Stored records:
---*---

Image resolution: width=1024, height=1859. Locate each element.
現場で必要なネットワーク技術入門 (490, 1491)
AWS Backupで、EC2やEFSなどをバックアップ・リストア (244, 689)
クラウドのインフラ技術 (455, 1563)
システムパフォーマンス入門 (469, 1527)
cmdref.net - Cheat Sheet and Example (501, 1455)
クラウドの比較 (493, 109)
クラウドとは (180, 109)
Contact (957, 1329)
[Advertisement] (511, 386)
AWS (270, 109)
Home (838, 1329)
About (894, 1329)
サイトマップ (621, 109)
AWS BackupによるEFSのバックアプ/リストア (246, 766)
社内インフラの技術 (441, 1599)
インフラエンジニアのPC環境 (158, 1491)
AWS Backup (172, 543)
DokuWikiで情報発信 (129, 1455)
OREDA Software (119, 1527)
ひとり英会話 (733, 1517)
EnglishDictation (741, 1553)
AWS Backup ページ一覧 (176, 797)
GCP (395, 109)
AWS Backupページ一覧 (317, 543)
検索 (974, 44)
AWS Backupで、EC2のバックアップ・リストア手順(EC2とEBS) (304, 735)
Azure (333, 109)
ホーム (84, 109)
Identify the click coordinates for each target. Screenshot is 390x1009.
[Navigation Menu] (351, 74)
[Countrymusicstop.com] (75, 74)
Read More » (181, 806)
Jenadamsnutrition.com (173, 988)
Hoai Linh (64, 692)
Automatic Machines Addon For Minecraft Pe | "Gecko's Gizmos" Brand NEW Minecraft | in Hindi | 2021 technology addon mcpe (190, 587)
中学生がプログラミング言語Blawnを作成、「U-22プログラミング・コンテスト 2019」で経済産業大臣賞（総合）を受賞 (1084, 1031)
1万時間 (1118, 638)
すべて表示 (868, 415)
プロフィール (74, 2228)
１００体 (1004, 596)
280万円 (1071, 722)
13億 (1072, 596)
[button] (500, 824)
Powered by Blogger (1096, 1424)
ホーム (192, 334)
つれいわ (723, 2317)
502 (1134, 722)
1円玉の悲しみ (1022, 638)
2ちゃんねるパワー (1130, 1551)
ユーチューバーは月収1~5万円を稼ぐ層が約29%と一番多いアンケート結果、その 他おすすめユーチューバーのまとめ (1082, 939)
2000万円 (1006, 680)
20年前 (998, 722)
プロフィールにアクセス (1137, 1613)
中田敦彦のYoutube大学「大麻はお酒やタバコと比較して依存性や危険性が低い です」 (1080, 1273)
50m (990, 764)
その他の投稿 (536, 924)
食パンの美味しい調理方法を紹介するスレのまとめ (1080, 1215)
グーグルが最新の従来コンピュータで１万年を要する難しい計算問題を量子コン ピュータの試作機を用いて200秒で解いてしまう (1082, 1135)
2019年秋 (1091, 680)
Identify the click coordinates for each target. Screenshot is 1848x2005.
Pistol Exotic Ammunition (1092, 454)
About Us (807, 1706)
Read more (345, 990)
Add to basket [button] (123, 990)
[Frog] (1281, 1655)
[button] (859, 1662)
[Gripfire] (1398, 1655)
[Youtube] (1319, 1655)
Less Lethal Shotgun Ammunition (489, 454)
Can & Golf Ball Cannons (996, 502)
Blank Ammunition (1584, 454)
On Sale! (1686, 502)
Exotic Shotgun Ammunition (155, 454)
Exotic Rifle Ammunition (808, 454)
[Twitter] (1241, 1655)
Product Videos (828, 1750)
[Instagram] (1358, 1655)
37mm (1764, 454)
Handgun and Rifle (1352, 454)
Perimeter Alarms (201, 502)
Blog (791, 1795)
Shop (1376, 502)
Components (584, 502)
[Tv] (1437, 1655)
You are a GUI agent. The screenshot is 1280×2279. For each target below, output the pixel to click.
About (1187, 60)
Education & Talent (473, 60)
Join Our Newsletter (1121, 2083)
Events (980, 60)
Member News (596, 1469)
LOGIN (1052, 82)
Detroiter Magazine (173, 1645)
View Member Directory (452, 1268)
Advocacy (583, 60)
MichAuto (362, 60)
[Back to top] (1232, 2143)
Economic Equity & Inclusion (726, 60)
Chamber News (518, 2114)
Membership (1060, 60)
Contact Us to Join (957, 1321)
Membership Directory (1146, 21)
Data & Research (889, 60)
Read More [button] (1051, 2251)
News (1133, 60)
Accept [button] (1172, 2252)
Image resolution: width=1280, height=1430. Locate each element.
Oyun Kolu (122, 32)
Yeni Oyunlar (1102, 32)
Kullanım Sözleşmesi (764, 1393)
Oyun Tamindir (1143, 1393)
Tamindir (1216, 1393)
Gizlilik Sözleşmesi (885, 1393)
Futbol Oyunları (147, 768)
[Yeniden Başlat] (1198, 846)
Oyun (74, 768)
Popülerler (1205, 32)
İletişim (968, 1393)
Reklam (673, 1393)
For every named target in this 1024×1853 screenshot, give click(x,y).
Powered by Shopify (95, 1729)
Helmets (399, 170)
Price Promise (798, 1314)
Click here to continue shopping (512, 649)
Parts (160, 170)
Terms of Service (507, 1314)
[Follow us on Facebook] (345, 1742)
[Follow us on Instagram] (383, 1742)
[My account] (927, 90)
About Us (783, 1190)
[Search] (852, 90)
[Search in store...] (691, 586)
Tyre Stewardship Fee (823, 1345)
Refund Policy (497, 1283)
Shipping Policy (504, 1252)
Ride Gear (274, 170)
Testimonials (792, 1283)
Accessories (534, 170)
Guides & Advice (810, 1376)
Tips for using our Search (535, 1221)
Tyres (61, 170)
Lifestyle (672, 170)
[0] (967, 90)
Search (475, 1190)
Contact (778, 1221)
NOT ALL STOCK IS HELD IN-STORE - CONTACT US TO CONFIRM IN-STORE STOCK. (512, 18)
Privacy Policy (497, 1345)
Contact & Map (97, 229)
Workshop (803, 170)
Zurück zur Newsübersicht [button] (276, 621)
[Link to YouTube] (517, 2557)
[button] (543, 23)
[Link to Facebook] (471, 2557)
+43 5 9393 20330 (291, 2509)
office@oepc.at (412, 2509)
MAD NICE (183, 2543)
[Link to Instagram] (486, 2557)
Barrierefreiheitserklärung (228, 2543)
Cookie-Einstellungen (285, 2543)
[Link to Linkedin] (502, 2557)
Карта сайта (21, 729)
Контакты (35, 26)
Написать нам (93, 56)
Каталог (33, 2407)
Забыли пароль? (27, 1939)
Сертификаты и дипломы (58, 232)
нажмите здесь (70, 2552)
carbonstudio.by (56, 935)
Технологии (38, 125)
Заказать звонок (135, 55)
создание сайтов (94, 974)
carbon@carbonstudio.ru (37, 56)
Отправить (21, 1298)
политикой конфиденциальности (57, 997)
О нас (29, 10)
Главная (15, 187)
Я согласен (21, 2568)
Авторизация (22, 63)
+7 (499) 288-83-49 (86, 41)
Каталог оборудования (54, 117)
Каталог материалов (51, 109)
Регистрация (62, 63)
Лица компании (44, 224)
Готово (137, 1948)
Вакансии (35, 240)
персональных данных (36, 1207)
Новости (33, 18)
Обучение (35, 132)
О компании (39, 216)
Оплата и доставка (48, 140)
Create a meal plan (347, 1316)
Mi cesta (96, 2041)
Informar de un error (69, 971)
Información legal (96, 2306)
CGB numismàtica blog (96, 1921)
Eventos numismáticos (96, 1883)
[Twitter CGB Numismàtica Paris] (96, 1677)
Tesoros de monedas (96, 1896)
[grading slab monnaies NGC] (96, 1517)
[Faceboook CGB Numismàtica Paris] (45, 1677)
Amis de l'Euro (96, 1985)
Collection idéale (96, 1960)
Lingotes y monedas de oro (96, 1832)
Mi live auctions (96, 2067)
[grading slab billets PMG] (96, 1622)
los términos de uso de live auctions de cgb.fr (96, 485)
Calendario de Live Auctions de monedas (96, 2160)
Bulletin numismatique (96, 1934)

---*---

▶ **REQUIREMENT**:
Without changing a word, print all of the entries above.

▶ **ANSWER AREA**:
Image resolution: width=1024, height=1859. Locate each element.
現場で必要なネットワーク技術入門 (490, 1491)
AWS Backupで、EC2やEFSなどをバックアップ・リストア (244, 689)
クラウドのインフラ技術 (455, 1563)
システムパフォーマンス入門 (469, 1527)
cmdref.net - Cheat Sheet and Example (501, 1455)
クラウドの比較 (493, 109)
クラウドとは (180, 109)
Contact (957, 1329)
[Advertisement] (511, 386)
AWS (270, 109)
Home (838, 1329)
About (894, 1329)
サイトマップ (621, 109)
AWS BackupによるEFSのバックアプ/リストア (246, 766)
社内インフラの技術 (441, 1599)
インフラエンジニアのPC環境 (158, 1491)
AWS Backup (172, 543)
DokuWikiで情報発信 (129, 1455)
OREDA Software (119, 1527)
ひとり英会話 (733, 1517)
EnglishDictation (741, 1553)
AWS Backup ページ一覧 (176, 797)
GCP (395, 109)
AWS Backupページ一覧 (317, 543)
検索 (974, 44)
AWS Backupで、EC2のバックアップ・リストア手順(EC2とEBS) (304, 735)
Azure (333, 109)
ホーム (84, 109)
Identify the click coordinates for each target. Screenshot is 390x1009.
[Navigation Menu] (351, 74)
[Countrymusicstop.com] (75, 74)
Read More » (181, 806)
Jenadamsnutrition.com (173, 988)
Hoai Linh (64, 692)
Automatic Machines Addon For Minecraft Pe | "Gecko's Gizmos" Brand NEW Minecraft | in Hindi | 2021 technology addon mcpe (190, 587)
中学生がプログラミング言語Blawnを作成、「U-22プログラミング・コンテスト 2019」で経済産業大臣賞（総合）を受賞 (1084, 1031)
1万時間 (1118, 638)
すべて表示 (868, 415)
プロフィール (74, 2228)
１００体 (1004, 596)
280万円 (1071, 722)
13億 (1072, 596)
[button] (500, 824)
Powered by Blogger (1096, 1424)
ホーム (192, 334)
つれいわ (723, 2317)
502 (1134, 722)
1円玉の悲しみ (1022, 638)
2ちゃんねるパワー (1130, 1551)
ユーチューバーは月収1~5万円を稼ぐ層が約29%と一番多いアンケート結果、その 他おすすめユーチューバーのまとめ (1082, 939)
2000万円 (1006, 680)
20年前 (998, 722)
プロフィールにアクセス (1137, 1613)
中田敦彦のYoutube大学「大麻はお酒やタバコと比較して依存性や危険性が低い です」 (1080, 1273)
50m (990, 764)
その他の投稿 (536, 924)
食パンの美味しい調理方法を紹介するスレのまとめ (1080, 1215)
グーグルが最新の従来コンピュータで１万年を要する難しい計算問題を量子コン ピュータの試作機を用いて200秒で解いてしまう (1082, 1135)
2019年秋 (1091, 680)
Identify the click coordinates for each target. Screenshot is 1848x2005.
Pistol Exotic Ammunition (1092, 454)
About Us (807, 1706)
Read more (345, 990)
Add to basket [button] (123, 990)
[Frog] (1281, 1655)
[button] (859, 1662)
[Gripfire] (1398, 1655)
[Youtube] (1319, 1655)
Less Lethal Shotgun Ammunition (489, 454)
Can & Golf Ball Cannons (996, 502)
Blank Ammunition (1584, 454)
On Sale! (1686, 502)
Exotic Shotgun Ammunition (155, 454)
Exotic Rifle Ammunition (808, 454)
[Twitter] (1241, 1655)
Product Videos (828, 1750)
[Instagram] (1358, 1655)
37mm (1764, 454)
Handgun and Rifle (1352, 454)
Perimeter Alarms (201, 502)
Blog (791, 1795)
Shop (1376, 502)
Components (584, 502)
[Tv] (1437, 1655)
You are a GUI agent. The screenshot is 1280×2279. For each target below, output the pixel to click.
About (1187, 60)
Education & Talent (473, 60)
Join Our Newsletter (1121, 2083)
Events (980, 60)
Member News (596, 1469)
LOGIN (1052, 82)
Detroiter Magazine (173, 1645)
View Member Directory (452, 1268)
Advocacy (583, 60)
MichAuto (362, 60)
[Back to top] (1232, 2143)
Economic Equity & Inclusion (726, 60)
Chamber News (518, 2114)
Membership (1060, 60)
Contact Us to Join (957, 1321)
Membership Directory (1146, 21)
Data & Research (889, 60)
Read More [button] (1051, 2251)
News (1133, 60)
Accept [button] (1172, 2252)
Image resolution: width=1280, height=1430. Locate each element.
Oyun Kolu (122, 32)
Yeni Oyunlar (1102, 32)
Kullanım Sözleşmesi (764, 1393)
Oyun Tamindir (1143, 1393)
Tamindir (1216, 1393)
Gizlilik Sözleşmesi (885, 1393)
Futbol Oyunları (147, 768)
[Yeniden Başlat] (1198, 846)
Oyun (74, 768)
Popülerler (1205, 32)
İletişim (968, 1393)
Reklam (673, 1393)
For every named target in this 1024×1853 screenshot, give click(x,y).
Powered by Shopify (95, 1729)
Helmets (399, 170)
Price Promise (798, 1314)
Click here to continue shopping (512, 649)
Parts (160, 170)
Terms of Service (507, 1314)
[Follow us on Facebook] (345, 1742)
[Follow us on Instagram] (383, 1742)
[My account] (927, 90)
About Us (783, 1190)
[Search] (852, 90)
[Search in store...] (691, 586)
Tyre Stewardship Fee (823, 1345)
Refund Policy (497, 1283)
Shipping Policy (504, 1252)
Ride Gear (274, 170)
Testimonials (792, 1283)
Accessories (534, 170)
Guides & Advice (810, 1376)
Tips for using our Search (535, 1221)
Tyres (61, 170)
Lifestyle (672, 170)
[0] (967, 90)
Search (475, 1190)
Contact (778, 1221)
NOT ALL STOCK IS HELD IN-STORE - CONTACT US TO CONFIRM IN-STORE STOCK. (512, 18)
Privacy Policy (497, 1345)
Contact & Map (97, 229)
Workshop (803, 170)
Zurück zur Newsübersicht [button] (276, 621)
[Link to YouTube] (517, 2557)
[button] (543, 23)
[Link to Facebook] (471, 2557)
+43 5 9393 20330 (291, 2509)
office@oepc.at (412, 2509)
MAD NICE (183, 2543)
[Link to Instagram] (486, 2557)
Barrierefreiheitserklärung (228, 2543)
Cookie-Einstellungen (285, 2543)
[Link to Linkedin] (502, 2557)
Карта сайта (21, 729)
Контакты (35, 26)
Написать нам (93, 56)
Каталог (33, 2407)
Забыли пароль? (27, 1939)
Сертификаты и дипломы (58, 232)
нажмите здесь (70, 2552)
carbonstudio.by (56, 935)
Технологии (38, 125)
Заказать звонок (135, 55)
создание сайтов (94, 974)
carbon@carbonstudio.ru (37, 56)
Отправить (21, 1298)
политикой конфиденциальности (57, 997)
О нас (29, 10)
Главная (15, 187)
Я согласен (21, 2568)
Авторизация (22, 63)
+7 (499) 288-83-49 (86, 41)
Каталог оборудования (54, 117)
Каталог материалов (51, 109)
Регистрация (62, 63)
Лица компании (44, 224)
Готово (137, 1948)
Вакансии (35, 240)
персональных данных (36, 1207)
Новости (33, 18)
Обучение (35, 132)
О компании (39, 216)
Оплата и доставка (48, 140)
Create a meal plan (347, 1316)
Mi cesta (96, 2041)
Informar de un error (69, 971)
Información legal (96, 2306)
CGB numismàtica blog (96, 1921)
Eventos numismáticos (96, 1883)
[Twitter CGB Numismàtica Paris] (96, 1677)
Tesoros de monedas (96, 1896)
[grading slab monnaies NGC] (96, 1517)
[Faceboook CGB Numismàtica Paris] (45, 1677)
Amis de l'Euro (96, 1985)
Collection idéale (96, 1960)
Lingotes y monedas de oro (96, 1832)
Mi live auctions (96, 2067)
[grading slab billets PMG] (96, 1622)
los términos de uso de live auctions de cgb.fr (96, 485)
Calendario de Live Auctions de monedas (96, 2160)
Bulletin numismatique (96, 1934)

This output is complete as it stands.